Reputation: 10570
I am extracting some values from a website, and when I just take the text as it is, i get this results:
u'Used Car for Sale \xa0\xa0 - \xa0'
notice the u
but when I do .encode("utf-8")
i got this value:
'Used Car for Sale \xc2\xa0\xc2\xa0 - \xc2\xa0'
notice there is no u
are these two values the same?
I want to store the value, which one should I store please?
Upvotes: 0
Views: 89
Reputation: 4379
In python 2, they both inherit from basestring
but they are not of the same type, one is unicode
and the other str
. So not comparable and not the same.
Unless you are using python 3 in which strings are unicode by default, the following is true:
u'Used Car for Sale \xa0\xa0 - \xa0' == 'Used Car for Sale \xa0\xa0 - \xa0'
but the following is not:
u'Used Car for Sale \xa0\xa0 - \xa0' == 'Used Car for Sale \xa0\xa0 - \xa0'.encode('utf-8')
since the encoded one's type is bytes, so again not comparable.

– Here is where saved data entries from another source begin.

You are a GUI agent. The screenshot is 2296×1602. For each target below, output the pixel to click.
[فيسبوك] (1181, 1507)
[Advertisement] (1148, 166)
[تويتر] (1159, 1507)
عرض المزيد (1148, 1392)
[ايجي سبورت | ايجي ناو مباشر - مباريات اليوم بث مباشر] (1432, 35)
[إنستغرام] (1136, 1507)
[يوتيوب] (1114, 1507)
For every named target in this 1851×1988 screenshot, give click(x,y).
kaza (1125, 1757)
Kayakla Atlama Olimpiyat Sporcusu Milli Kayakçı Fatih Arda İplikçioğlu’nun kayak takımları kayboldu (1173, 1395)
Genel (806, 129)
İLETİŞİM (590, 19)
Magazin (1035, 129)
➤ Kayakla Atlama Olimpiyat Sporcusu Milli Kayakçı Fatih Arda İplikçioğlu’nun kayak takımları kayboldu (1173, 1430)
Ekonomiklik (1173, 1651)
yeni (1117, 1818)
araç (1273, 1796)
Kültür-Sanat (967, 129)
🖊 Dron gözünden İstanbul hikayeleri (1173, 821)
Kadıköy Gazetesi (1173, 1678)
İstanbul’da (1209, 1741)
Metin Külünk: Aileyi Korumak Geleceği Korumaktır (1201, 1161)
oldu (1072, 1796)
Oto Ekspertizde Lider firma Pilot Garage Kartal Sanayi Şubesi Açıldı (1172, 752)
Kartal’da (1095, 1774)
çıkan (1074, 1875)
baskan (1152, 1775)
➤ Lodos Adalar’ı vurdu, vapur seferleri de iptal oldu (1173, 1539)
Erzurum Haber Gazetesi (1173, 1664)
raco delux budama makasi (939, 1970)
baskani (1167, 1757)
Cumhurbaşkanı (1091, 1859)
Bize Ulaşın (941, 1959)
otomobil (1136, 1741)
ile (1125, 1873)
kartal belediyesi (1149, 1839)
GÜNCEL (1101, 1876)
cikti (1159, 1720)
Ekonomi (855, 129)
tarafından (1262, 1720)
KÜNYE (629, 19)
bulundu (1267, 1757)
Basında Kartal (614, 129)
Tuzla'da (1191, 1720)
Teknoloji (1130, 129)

I would say how you store it depends on a number of reasons. Maybe you want to preserve the text exactly as you received it or you want to clean it up before displaying it somewhere where these encodings don't matter or add noise, i.e. replace \xa0
with spaces etc.
Also, check out this excellent answer as it explains in detail their difference - maybe that helps you reach a decision: Python str vs unicode types
Upvotes: 1
Reputation: 231
The strings are actually of different types (unicode
and str
respectively), so they're not the same.
As for storage, that depends on where and how you are going to do it, but it's ultimately going to have to be encoded somehow (and obviously decoded when retrieving it).
Upvotes: 0